-- START Text shown --
I misread the original routine that I copied the code from...

The code that did the $GETMSG/signal array walking/$FAO call was in a subroutine which was called twice by a higher level routine.

The first call extracted the first condition value & optional additional arguments in the signal array in its entirety, requesting that the subroutine called $GETMSG with a flags parameter value of 15 (equivalentto SET MESSAGE /FACILITY /SEVERITY /ID /TEXT).

The second call requested that the subroutine called $GETMSG with a flags parameter value of 1 (equivalent to SET MESSAGE /NOFACILITY /NOSEVERITY /NOID /TEXT), but I hadn't noticed that the position it was looking at in the signal array was left modified by the first call (and thus was picking up the second condition value (if present)) - I had (wrongly) presumed that for some reason the original programmers were wanting to get the full message into one buffer, then just the /TEXT into a second buffer.

After my original post (and follow-up), I built a version of the executable that was LINKed /DEBUG but which by necessity had some code changes (it only starts processing once it gets an indication from a watchdog process that the system is in a master state;  the watchdog process only communicates with it if it (the watchdog) started the process as a detached process, so running it interactively in debug mode without code changes wouldn't get it to the point where I could induce the RMS failure).
-- END Text shown --
-- START Listed entries --
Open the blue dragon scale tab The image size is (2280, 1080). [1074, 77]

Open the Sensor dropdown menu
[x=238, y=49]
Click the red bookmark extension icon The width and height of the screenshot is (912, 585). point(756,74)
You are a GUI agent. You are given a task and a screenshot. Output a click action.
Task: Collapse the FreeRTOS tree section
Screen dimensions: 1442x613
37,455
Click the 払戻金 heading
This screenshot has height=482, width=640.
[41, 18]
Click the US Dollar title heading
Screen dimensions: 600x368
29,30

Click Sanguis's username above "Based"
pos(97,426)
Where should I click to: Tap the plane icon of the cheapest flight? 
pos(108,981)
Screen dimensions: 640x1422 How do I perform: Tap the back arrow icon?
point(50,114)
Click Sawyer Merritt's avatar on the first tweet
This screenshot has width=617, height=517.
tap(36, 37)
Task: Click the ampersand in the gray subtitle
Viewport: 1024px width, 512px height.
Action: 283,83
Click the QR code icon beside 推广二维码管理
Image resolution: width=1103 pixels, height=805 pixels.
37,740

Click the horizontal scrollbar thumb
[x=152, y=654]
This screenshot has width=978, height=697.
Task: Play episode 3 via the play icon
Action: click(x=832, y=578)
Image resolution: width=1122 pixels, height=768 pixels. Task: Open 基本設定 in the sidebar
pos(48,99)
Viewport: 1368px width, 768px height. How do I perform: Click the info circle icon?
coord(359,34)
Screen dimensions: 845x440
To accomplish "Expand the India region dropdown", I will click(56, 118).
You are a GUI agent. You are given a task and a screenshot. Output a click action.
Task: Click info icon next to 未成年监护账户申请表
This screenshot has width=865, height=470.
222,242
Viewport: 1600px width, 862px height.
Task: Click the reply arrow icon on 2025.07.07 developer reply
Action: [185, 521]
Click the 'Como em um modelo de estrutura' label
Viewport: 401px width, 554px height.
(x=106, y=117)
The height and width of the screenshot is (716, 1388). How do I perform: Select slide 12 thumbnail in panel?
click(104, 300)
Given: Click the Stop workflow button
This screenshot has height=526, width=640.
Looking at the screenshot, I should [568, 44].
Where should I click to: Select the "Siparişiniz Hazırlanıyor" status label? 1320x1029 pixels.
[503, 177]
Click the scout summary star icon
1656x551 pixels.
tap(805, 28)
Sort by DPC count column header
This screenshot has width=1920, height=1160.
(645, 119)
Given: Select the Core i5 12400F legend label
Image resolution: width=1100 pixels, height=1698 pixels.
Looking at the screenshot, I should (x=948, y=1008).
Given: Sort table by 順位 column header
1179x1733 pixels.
-- END Listed entries --
» **Given task 1**: Print the forum post from "The first call extracted" to "a second buffer.".
» **Given task 2**: In the forum post, what flags parameter value did the first call request when the subroutine called $GETMSG?
The items have nothing to do with the forum post.

» **Task output 1**:
The first call extracted the first condition value & optional additional arguments in the signal array in its entirety, requesting that the subroutine called $GETMSG with a flags parameter value of 15 (equivalentto SET MESSAGE /FACILITY /SEVERITY /ID /TEXT).

The second call requested that the subroutine called $GETMSG with a flags parameter value of 1 (equivalent to SET MESSAGE /NOFACILITY /NOSEVERITY /NOID /TEXT), but I hadn't noticed that the position it was looking at in the signal array was left modified by the first call (and thus was picking up the second condition value (if present)) - I had (wrongly) presumed that for some reason the original programmers were wanting to get the full message into one buffer, then just the /TEXT into a second buffer.

» **Task output 2**: 15